Entradas de datos extraídas:
--
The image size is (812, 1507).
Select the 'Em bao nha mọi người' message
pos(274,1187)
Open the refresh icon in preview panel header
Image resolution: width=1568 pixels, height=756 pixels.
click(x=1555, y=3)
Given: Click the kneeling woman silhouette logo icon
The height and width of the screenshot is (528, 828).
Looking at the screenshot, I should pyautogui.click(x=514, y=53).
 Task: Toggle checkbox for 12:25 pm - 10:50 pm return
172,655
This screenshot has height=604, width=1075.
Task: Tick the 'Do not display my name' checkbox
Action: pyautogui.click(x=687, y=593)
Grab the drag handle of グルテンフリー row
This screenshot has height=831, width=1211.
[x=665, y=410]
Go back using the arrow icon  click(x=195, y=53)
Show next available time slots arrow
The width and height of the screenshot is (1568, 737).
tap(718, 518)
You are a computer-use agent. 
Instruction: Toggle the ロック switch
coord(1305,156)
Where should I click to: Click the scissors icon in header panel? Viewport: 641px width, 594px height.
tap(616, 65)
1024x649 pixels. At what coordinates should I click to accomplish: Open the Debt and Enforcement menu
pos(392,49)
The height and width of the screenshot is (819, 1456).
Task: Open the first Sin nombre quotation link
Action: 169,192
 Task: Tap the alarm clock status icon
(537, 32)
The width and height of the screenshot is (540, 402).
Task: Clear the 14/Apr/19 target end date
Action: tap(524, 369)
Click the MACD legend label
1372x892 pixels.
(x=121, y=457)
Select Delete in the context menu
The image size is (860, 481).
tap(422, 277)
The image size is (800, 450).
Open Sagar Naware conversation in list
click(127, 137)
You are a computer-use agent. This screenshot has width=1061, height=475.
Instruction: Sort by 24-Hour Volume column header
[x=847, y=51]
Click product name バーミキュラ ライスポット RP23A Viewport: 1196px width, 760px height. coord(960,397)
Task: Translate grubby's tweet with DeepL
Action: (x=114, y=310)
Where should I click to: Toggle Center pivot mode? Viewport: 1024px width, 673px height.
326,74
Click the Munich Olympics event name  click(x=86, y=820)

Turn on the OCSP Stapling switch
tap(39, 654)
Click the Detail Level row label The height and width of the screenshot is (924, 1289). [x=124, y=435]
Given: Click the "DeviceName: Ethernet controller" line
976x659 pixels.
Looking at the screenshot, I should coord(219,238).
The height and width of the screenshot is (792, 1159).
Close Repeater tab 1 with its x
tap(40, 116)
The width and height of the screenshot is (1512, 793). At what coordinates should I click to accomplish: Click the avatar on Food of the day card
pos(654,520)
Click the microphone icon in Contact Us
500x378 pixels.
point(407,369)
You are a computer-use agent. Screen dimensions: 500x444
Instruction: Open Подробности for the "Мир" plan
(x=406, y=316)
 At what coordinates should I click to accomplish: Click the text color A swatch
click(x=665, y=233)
--
→ **Instrucciones y requisitos**:
Convierte todas las filas de arriba en una tabla Markdown con dos columnas, «n» para el número de fila y «Línea» para su texto, y omite las que estén en blanco.

→ **Respuesta escrita**:
| n | Línea |
|---|---|
| 1 | The image size is (812, 1507). |
| 2 | Select the 'Em bao nha mọi người' message |
| 3 | pos(274,1187) |
| 4 | Open the refresh icon in preview panel header |
| 5 | Image resolution: width=1568 pixels, height=756 pixels. |
| 6 | click(x=1555, y=3) |
| 7 | Given: Click the kneeling woman silhouette logo icon |
| 8 | The height and width of the screenshot is (528, 828). |
| 9 | Looking at the screenshot, I should pyautogui.click(x=514, y=53). |
| 10 |  Task: Toggle checkbox for 12:25 pm - 10:50 pm return |
| 11 | 172,655 |
| 12 | This screenshot has height=604, width=1075. |
| 13 | Task: Tick the 'Do not display my name' checkbox |
| 14 | Action: pyautogui.click(x=687, y=593) |
| 15 | Grab the drag handle of グルテンフリー row |
| 16 | This screenshot has height=831, width=1211. |
| 17 | [x=665, y=410] |
| 18 | Go back using the arrow icon  click(x=195, y=53) |
| 19 | Show next available time slots arrow |
| 20 | The width and height of the screenshot is (1568, 737). |
| 21 | tap(718, 518) |
| 22 | You are a computer-use agent.  |
| 23 | Instruction: Toggle the ロック switch |
| 24 | coord(1305,156) |
| 25 | Where should I click to: Click the scissors icon in header panel? Viewport: 641px width, 594px height. |
| 26 | tap(616, 65) |
| 27 | 1024x649 pixels. At what coordinates should I click to accomplish: Open the Debt and Enforcement menu |
| 28 | pos(392,49) |
| 29 | The height and width of the screenshot is (819, 1456). |
| 30 | Task: Open the first Sin nombre quotation link |
| 31 | Action: 169,192 |
| 32 |  Task: Tap the alarm clock status icon |
| 33 | (537, 32) |
| 34 | The width and height of the screenshot is (540, 402). |
| 35 | Task: Clear the 14/Apr/19 target end date |
| 36 | Action: tap(524, 369) |
| 37 | Click the MACD legend label |
| 38 | 1372x892 pixels. |
| 39 | (x=121, y=457) |
| 40 | Select Delete in the context menu |
| 41 | The image size is (860, 481). |
| 42 | tap(422, 277) |
| 43 | The image size is (800, 450). |
| 44 | Open Sagar Naware conversation in list |
| 45 | click(127, 137) |
| 46 | You are a computer-use agent. This screenshot has width=1061, height=475. |
| 47 | Instruction: Sort by 24-Hour Volume column header |
| 48 | [x=847, y=51] |
| 49 | Click product name バーミキュラ ライスポット RP23A Viewport: 1196px width, 760px height. coord(960,397) |
| 50 | Task: Translate grubby's tweet with DeepL |
| 51 | Action: (x=114, y=310) |
| 52 | Where should I click to: Toggle Center pivot mode? Viewport: 1024px width, 673px height. |
| 53 | 326,74 |
| 54 | Click the Munich Olympics event name  click(x=86, y=820) |
| 55 | Turn on the OCSP Stapling switch |
| 56 | tap(39, 654) |
| 57 | Click the Detail Level row label The height and width of the screenshot is (924, 1289). [x=124, y=435] |
| 58 | Given: Click the "DeviceName: Ethernet controller" line |
| 59 | 976x659 pixels. |
| 60 | Looking at the screenshot, I should coord(219,238). |
| 61 | The height and width of the screenshot is (792, 1159). |
| 62 | Close Repeater tab 1 with its x |
| 63 | tap(40, 116) |
| 64 | The width and height of the screenshot is (1512, 793). At what coordinates should I click to accomplish: Click the avatar on Food of the day card |
| 65 | pos(654,520) |
| 66 | Click the microphone icon in Contact Us |
| 67 | 500x378 pixels. |
| 68 | point(407,369) |
| 69 | You are a computer-use agent. Screen dimensions: 500x444 |
| 70 | Instruction: Open Подробности for the "Мир" plan |
| 71 | (x=406, y=316) |
| 72 |  At what coordinates should I click to accomplish: Click the text color A swatch |
| 73 | click(x=665, y=233) |